Re: [nf-next 0/2] netfilter: nf_tables: make set flush more resistant to memory pressure

Florian Westphal <fw@xxxxxxxxx> · Wed, 30 Jul 2025 18:35:20 +0200

Pablo Neira Ayuso <pablo@xxxxxxxxxxxxx> wrote:
> > Yes, that part works, but we still need to kfree the elements after unlink.
> > 
> > When commit phase does the unlink, the element becomes unreachable from
> > the set.  At this time, the DELSETELEM object keeps a pointer to the
> > unlinked elements, and that allows us to kfree after synchronize_rcu
> > from the worker.  If we don't want DELSETELEM for flush, we need to
> > provide the address to free by other means, e.g. stick a pointer into
> > struct nft_set_ext.
> 
> For the commit phase, I suggest to add a list of dying elements to the
> transaction object. After unlinking the element from the (internal)
> set data structure, add it to this transaction dying list so it
> remains reachable to be released after the rcu grace period.

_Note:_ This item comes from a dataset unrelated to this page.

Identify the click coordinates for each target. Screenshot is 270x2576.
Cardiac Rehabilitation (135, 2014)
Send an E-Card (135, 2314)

Thats what I meant by 'stick a pointer into struct nft_set_ext'.
Its awkward but I should be able to get the priv pointer back
by doing the inverse of nft_set_elem_ext().

The cleaner solution would be to turn nft_elem_priv into a
'nft_elem_common', place a hlist_node into that and then
use container_of().  But its too much code churn for my
liking.

So I'll extend each set element with a pointer and
add a removed_elements hlist_head to struct nft_trans_elem.

The transacion id isn't needed I think once that list exist:
it provides the needed info to undo previous operations
without the need to walk the set again.

We can probably even rework struct nft_trans_elem to always use
this pointer, even for inserts, and only use the 

struct nft_trans_one_elem       elems[]

member for elements that we update (no add or removal).
But thats something for a later time.